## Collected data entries
Segment Open

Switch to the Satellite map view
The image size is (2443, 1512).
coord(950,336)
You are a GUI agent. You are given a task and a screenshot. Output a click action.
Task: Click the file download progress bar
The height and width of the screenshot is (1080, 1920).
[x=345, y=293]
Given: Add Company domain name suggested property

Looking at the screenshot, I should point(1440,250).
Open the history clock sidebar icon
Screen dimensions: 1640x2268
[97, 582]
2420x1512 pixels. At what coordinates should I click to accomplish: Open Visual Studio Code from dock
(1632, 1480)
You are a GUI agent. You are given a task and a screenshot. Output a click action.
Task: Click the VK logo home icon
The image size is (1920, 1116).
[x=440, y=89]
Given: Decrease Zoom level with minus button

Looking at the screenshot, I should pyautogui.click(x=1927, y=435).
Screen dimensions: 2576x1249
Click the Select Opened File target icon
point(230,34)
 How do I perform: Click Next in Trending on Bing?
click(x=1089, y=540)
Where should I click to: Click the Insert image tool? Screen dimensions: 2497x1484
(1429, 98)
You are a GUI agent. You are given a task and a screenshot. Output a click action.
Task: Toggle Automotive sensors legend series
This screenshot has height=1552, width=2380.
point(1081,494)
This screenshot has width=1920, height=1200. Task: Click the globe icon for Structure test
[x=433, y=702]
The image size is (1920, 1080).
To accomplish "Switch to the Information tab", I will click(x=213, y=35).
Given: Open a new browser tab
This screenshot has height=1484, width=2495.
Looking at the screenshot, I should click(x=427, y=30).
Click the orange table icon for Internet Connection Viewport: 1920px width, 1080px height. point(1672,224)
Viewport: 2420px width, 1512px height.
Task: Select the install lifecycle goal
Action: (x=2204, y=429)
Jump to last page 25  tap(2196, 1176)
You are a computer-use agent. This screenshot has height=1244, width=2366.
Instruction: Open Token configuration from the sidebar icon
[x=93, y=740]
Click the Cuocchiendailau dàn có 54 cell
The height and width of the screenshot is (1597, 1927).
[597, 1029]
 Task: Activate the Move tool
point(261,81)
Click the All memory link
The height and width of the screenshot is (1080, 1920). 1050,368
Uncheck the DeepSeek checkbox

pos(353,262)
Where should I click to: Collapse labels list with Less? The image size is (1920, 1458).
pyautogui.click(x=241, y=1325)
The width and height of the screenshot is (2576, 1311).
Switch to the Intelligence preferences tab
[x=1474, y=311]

Segment Closed

## What is required
Looking at the records above, please output exactly the lines that run from the one holding "Click the orange" to the final line, and only those.

## Expected output
Click the orange table icon for Internet Connection Viewport: 1920px width, 1080px height. point(1672,224)
Viewport: 2420px width, 1512px height.
Task: Select the install lifecycle goal
Action: (x=2204, y=429)
Jump to last page 25  tap(2196, 1176)
You are a computer-use agent. This screenshot has height=1244, width=2366.
Instruction: Open Token configuration from the sidebar icon
[x=93, y=740]
Click the Cuocchiendailau dàn có 54 cell
The height and width of the screenshot is (1597, 1927).
[597, 1029]
 Task: Activate the Move tool
point(261,81)
Click the All memory link
The height and width of the screenshot is (1080, 1920). 1050,368
Uncheck the DeepSeek checkbox

pos(353,262)
Where should I click to: Collapse labels list with Less? The image size is (1920, 1458).
pyautogui.click(x=241, y=1325)
The width and height of the screenshot is (2576, 1311).
Switch to the Intelligence preferences tab
[x=1474, y=311]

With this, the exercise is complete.